(WHAT YOU NEED TO DO):
Your answer should hold exactly the lines below from the line with "The height and" through the line with "This screenshot has width=1174, height=758.", both included, and no pictures at all.
[Start of section]
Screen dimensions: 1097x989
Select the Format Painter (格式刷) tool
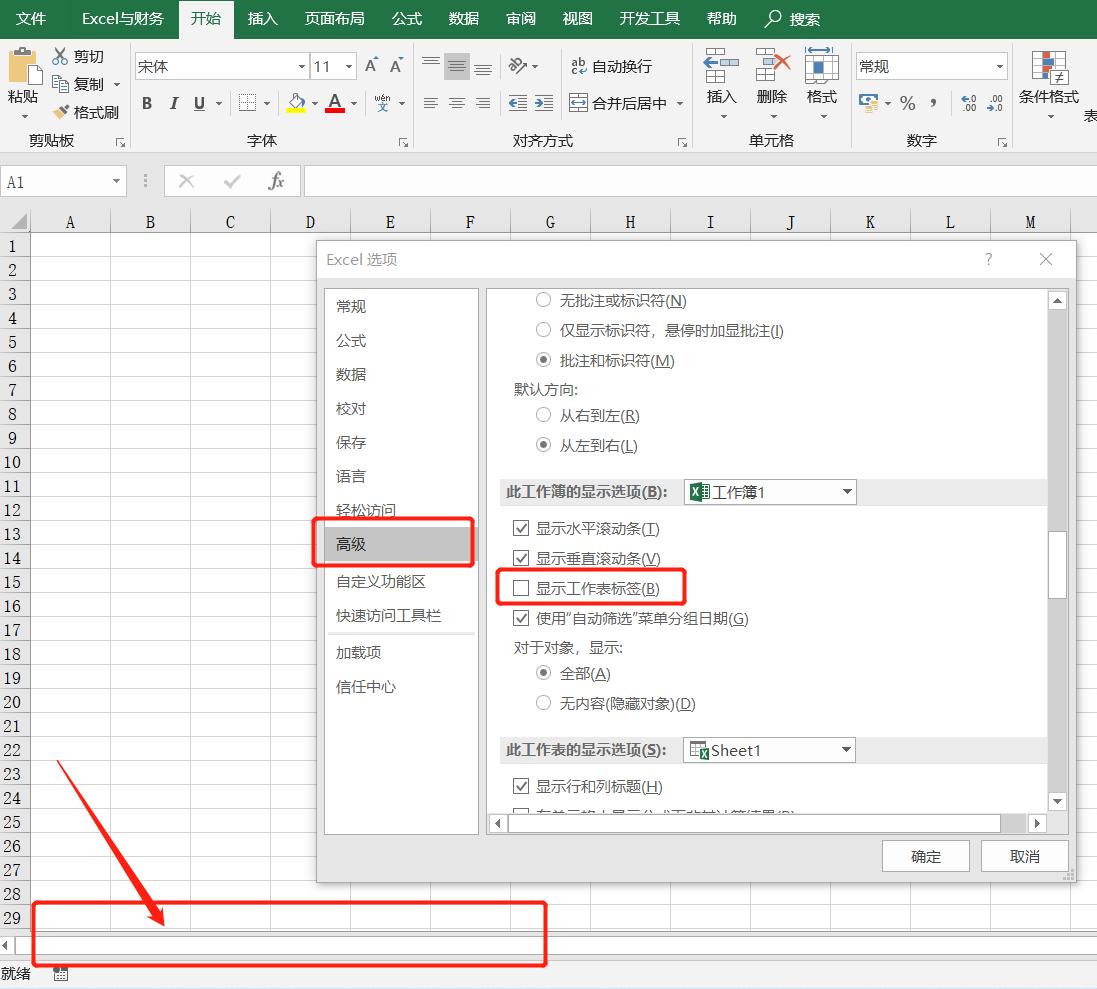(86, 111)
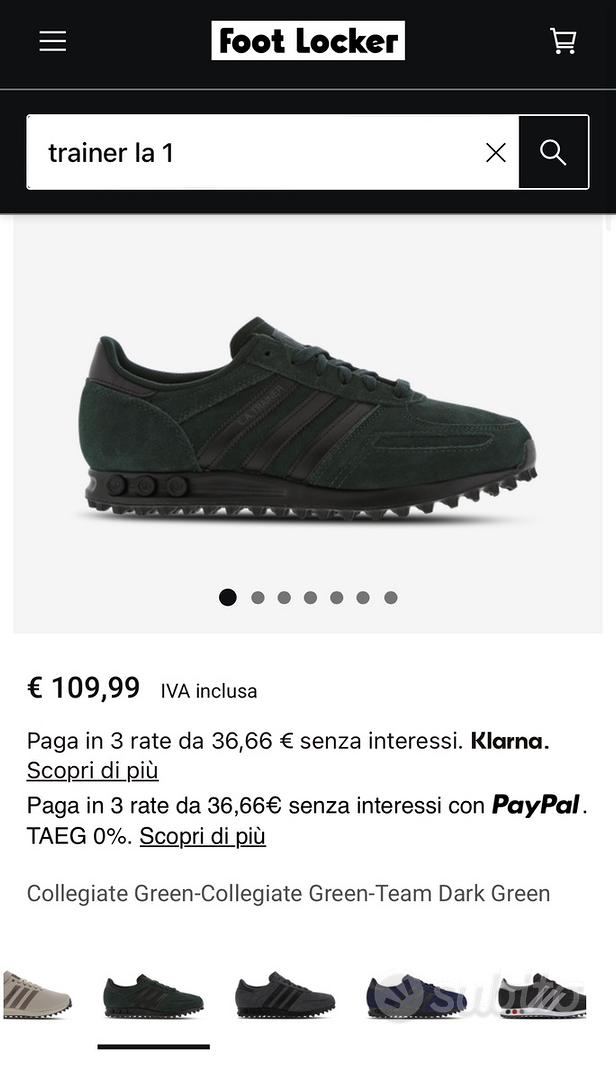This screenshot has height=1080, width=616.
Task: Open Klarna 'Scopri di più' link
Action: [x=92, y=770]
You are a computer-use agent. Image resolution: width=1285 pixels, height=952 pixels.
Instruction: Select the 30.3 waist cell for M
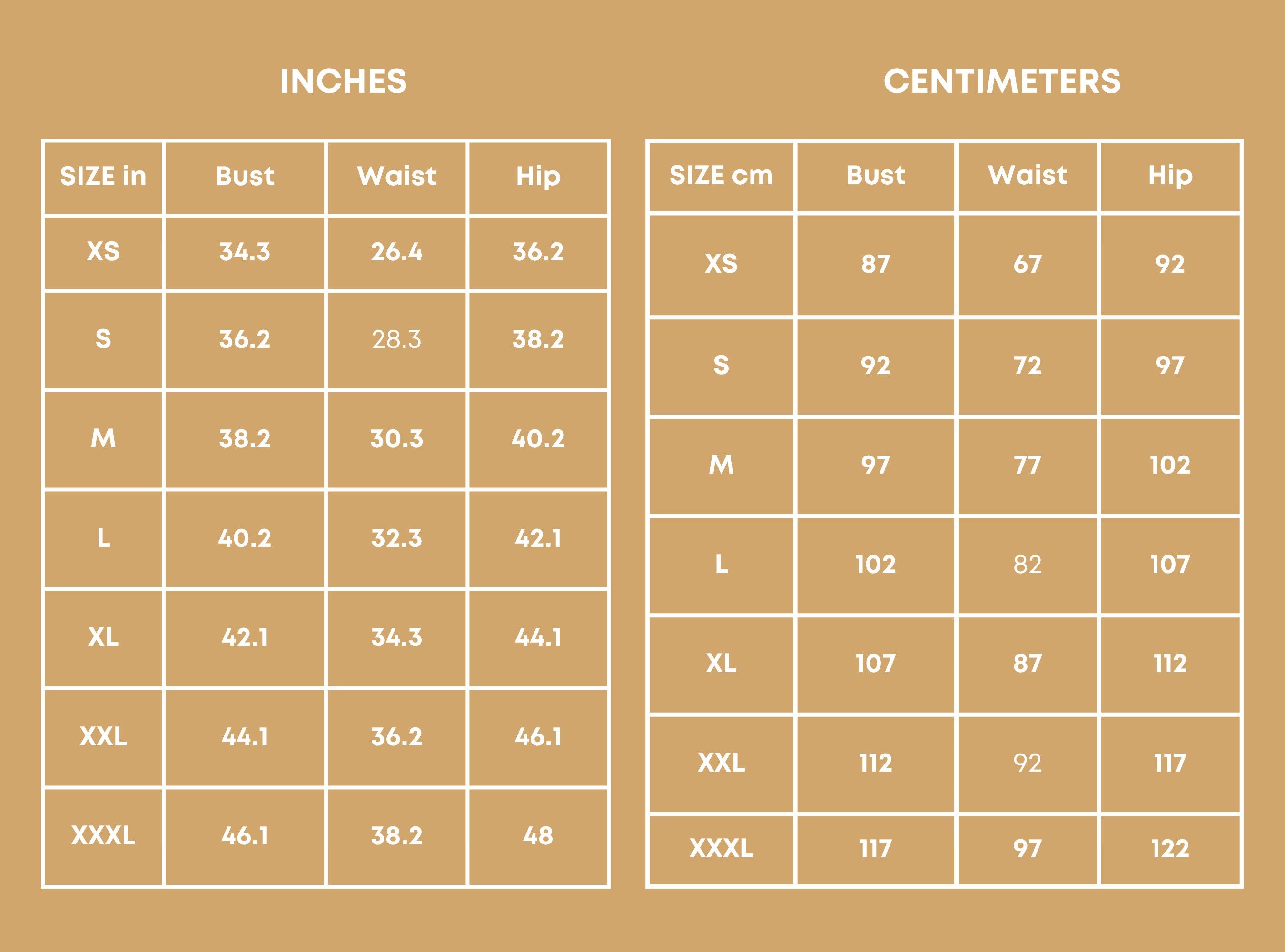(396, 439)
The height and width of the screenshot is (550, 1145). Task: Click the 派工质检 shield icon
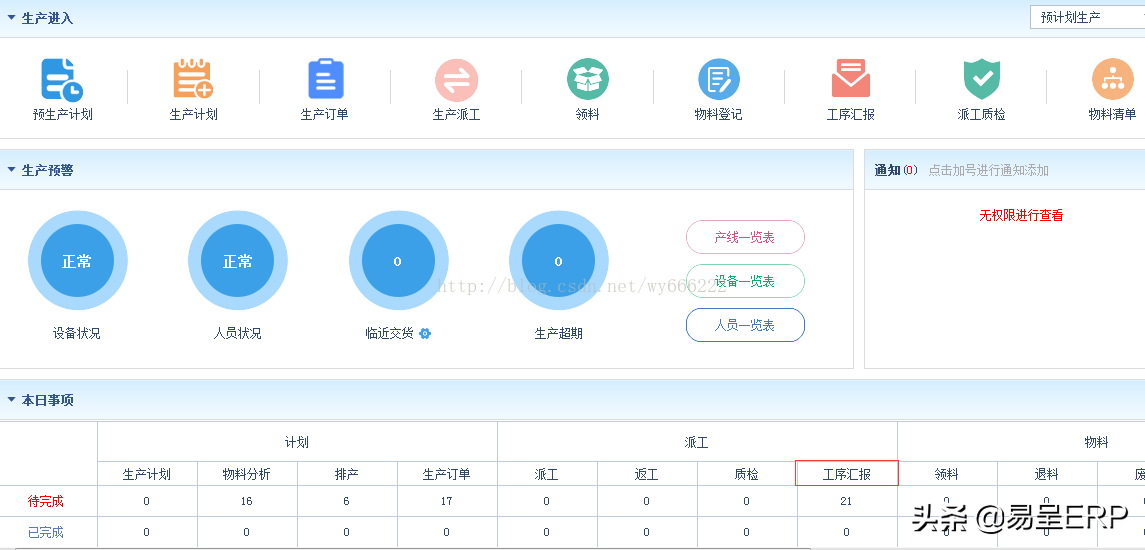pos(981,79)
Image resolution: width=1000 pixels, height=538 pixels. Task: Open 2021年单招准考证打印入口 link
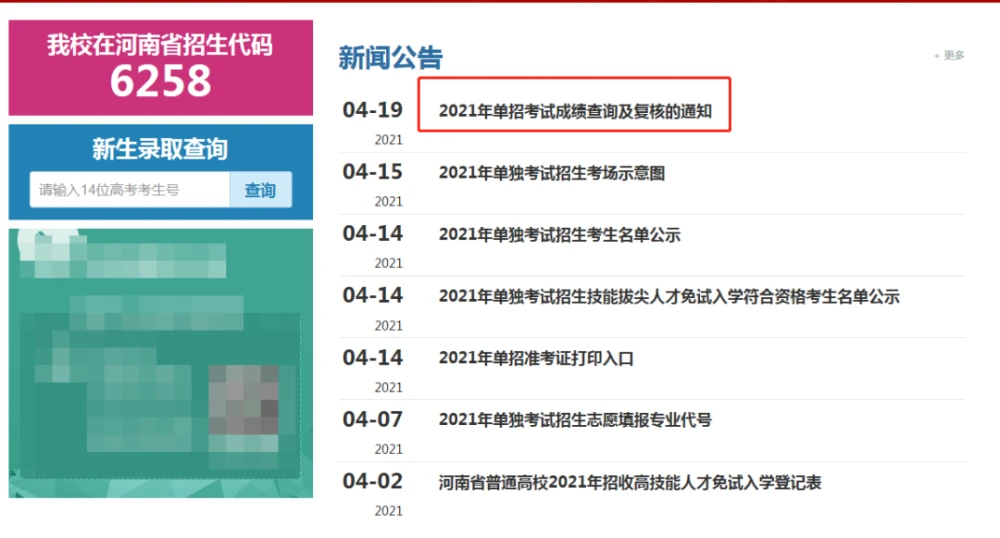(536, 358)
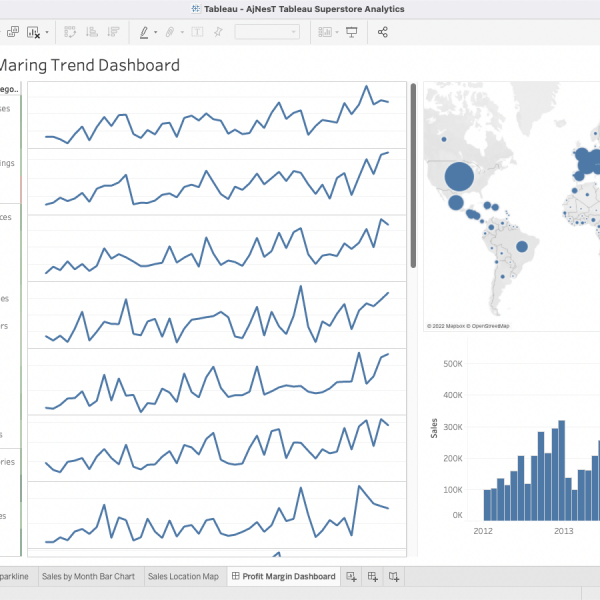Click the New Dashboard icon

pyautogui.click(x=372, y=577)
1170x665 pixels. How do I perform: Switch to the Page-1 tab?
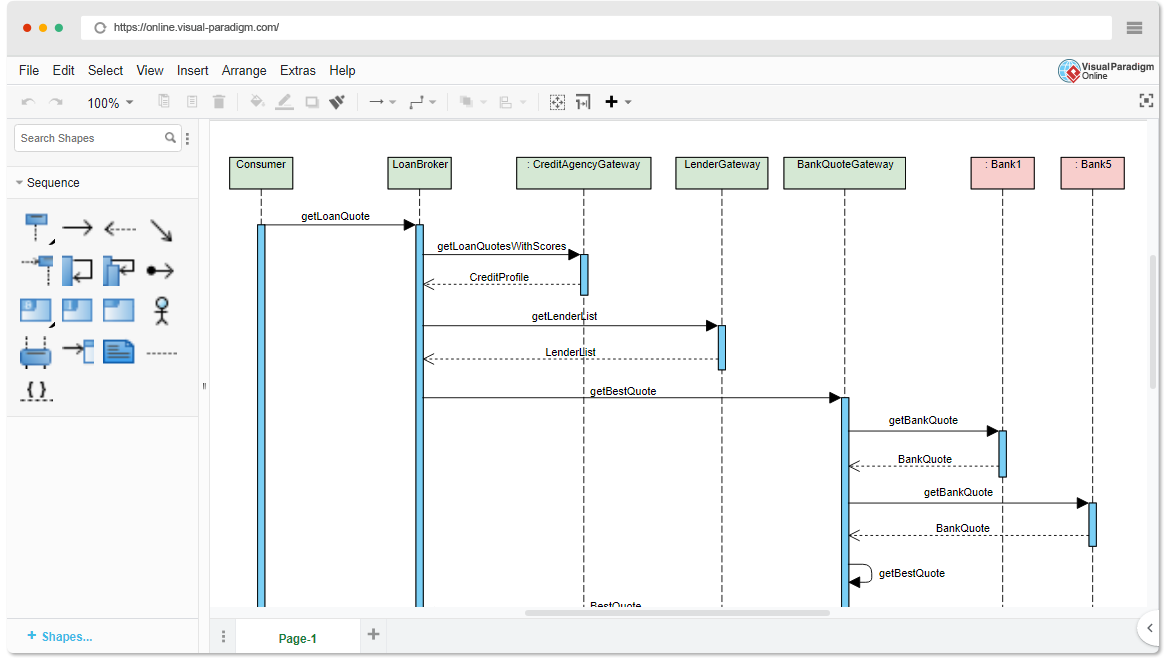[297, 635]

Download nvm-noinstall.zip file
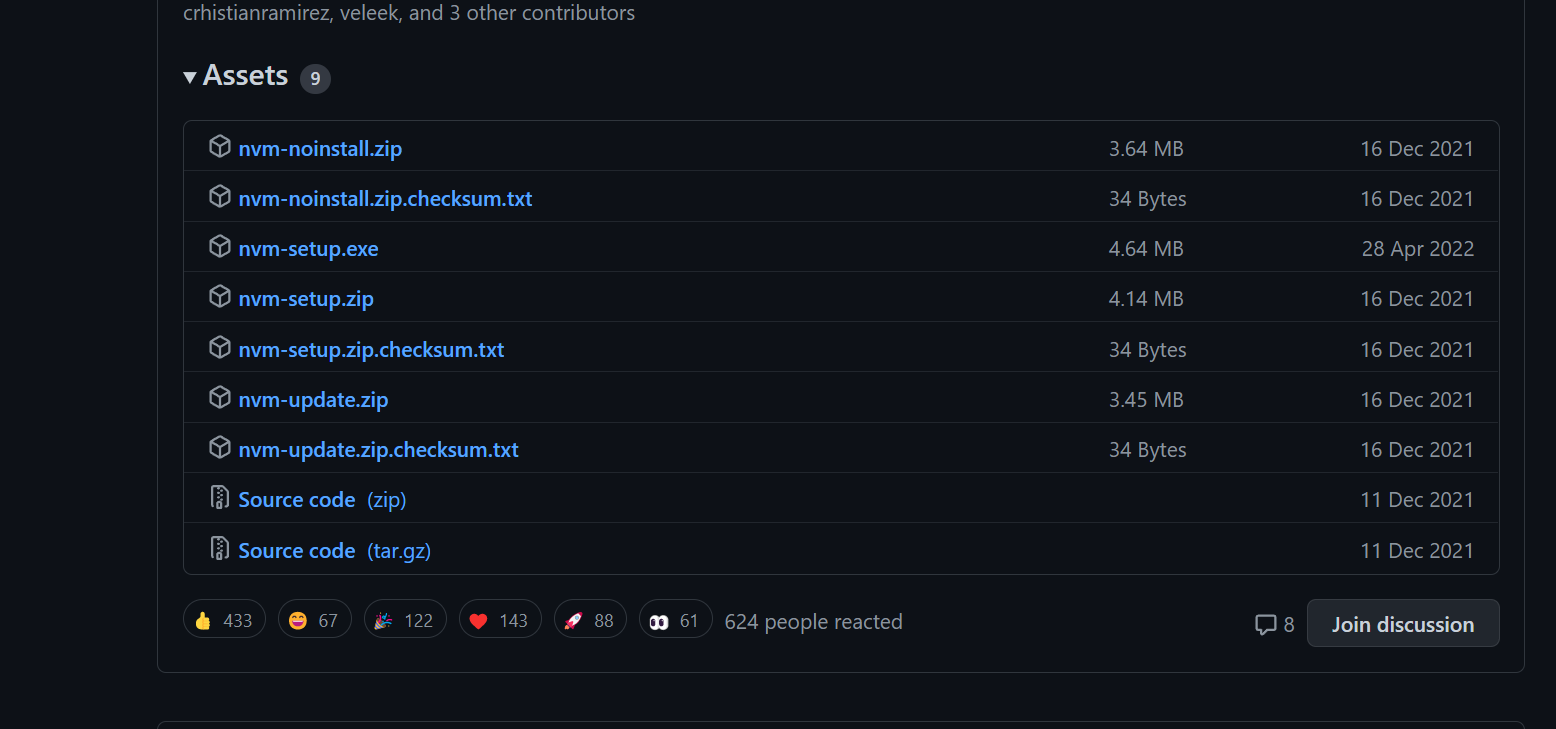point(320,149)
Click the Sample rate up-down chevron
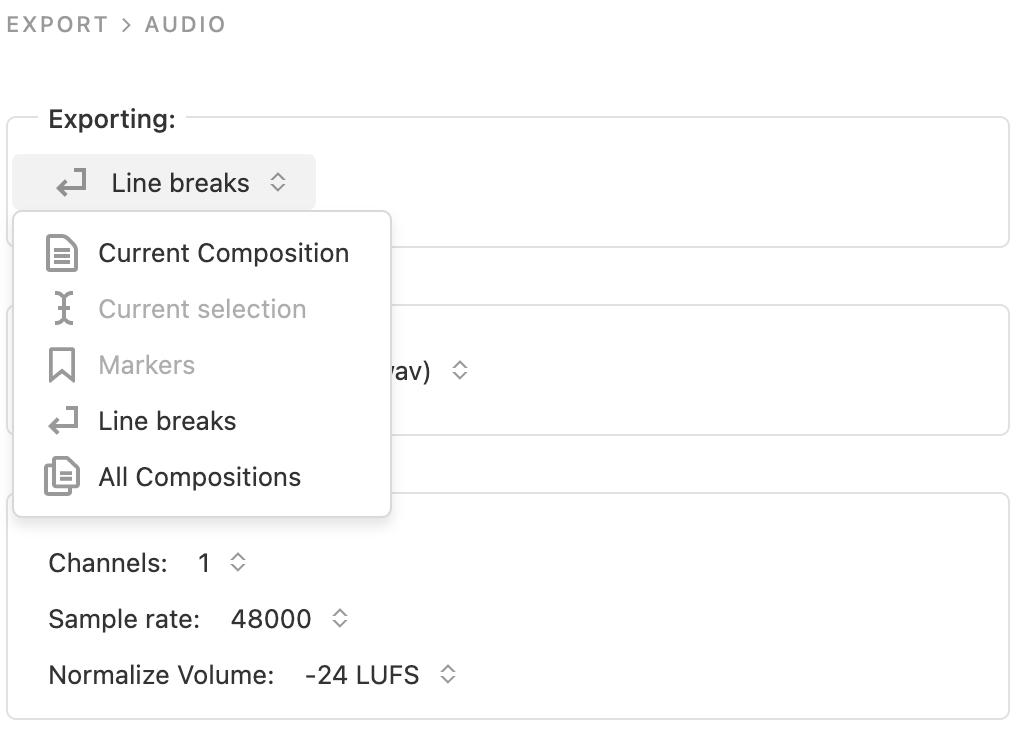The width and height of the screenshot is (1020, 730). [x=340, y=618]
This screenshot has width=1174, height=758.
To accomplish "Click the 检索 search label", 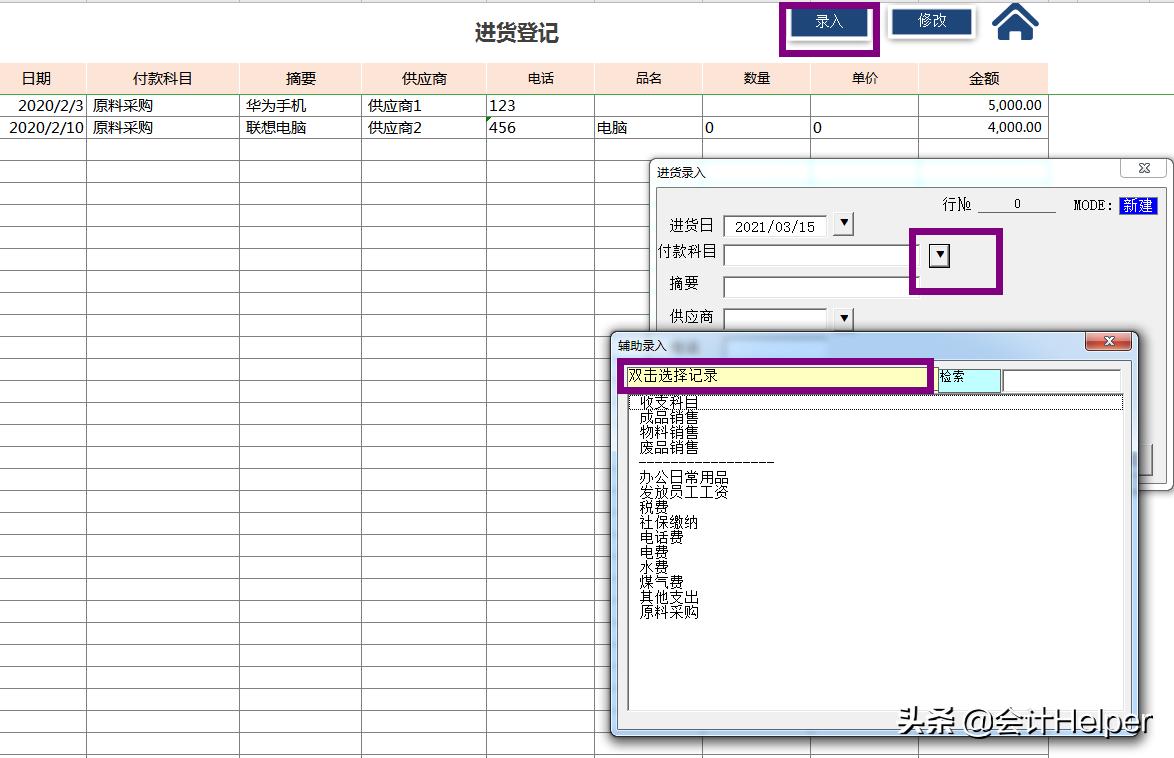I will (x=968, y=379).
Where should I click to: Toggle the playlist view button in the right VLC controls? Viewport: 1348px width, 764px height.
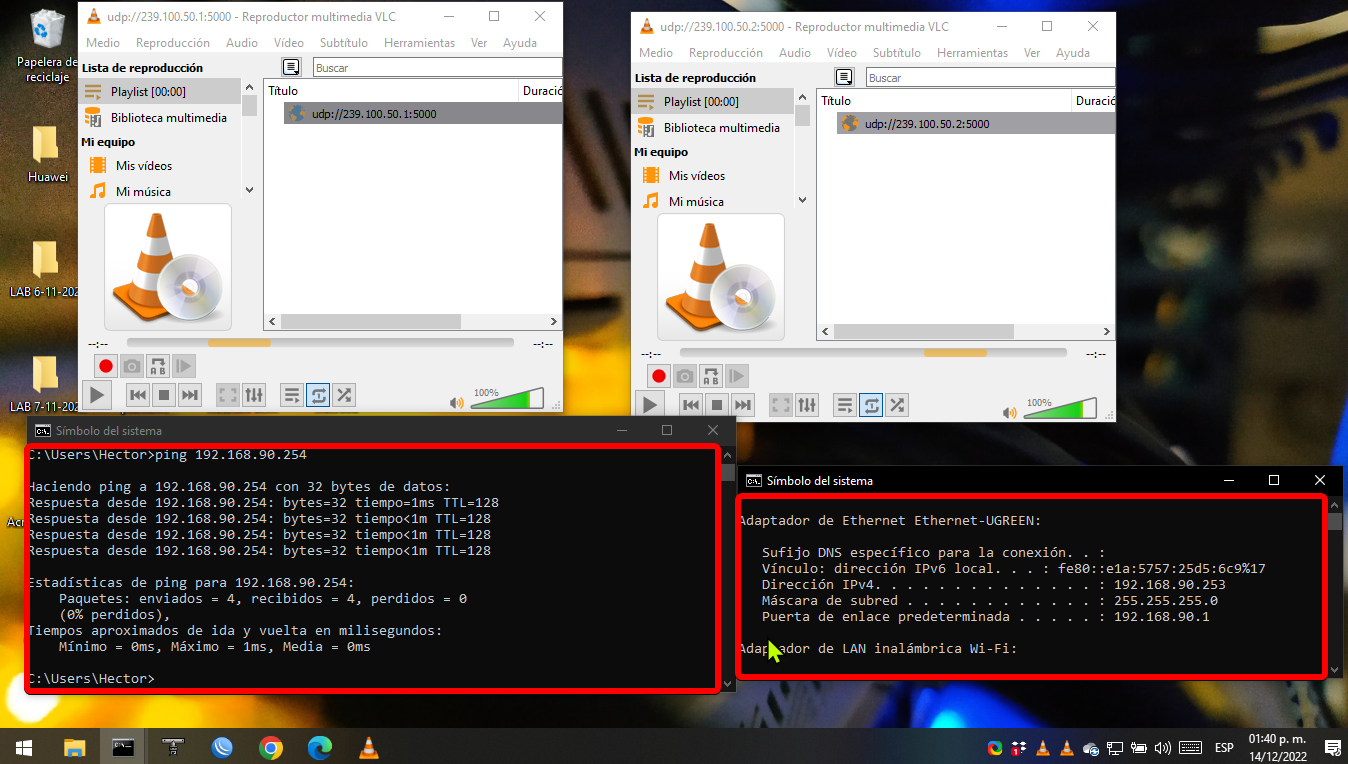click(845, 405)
[End of section]
(WRITTEN REPLY):
The height and width of the screenshot is (550, 1145). Task: Click the 派工质检 shield icon
pos(981,79)
Image resolution: width=1000 pixels, height=538 pixels. Task: Open 2021年单招准考证打印入口 link
(536, 358)
Click the New Dashboard icon

pyautogui.click(x=372, y=577)
1170x665 pixels. How do I perform: Switch to the Page-1 tab?
[297, 635]

Download nvm-noinstall.zip file
point(320,149)
Click the Sample rate up-down chevron
The width and height of the screenshot is (1020, 730). [x=340, y=618]
This screenshot has width=1174, height=758.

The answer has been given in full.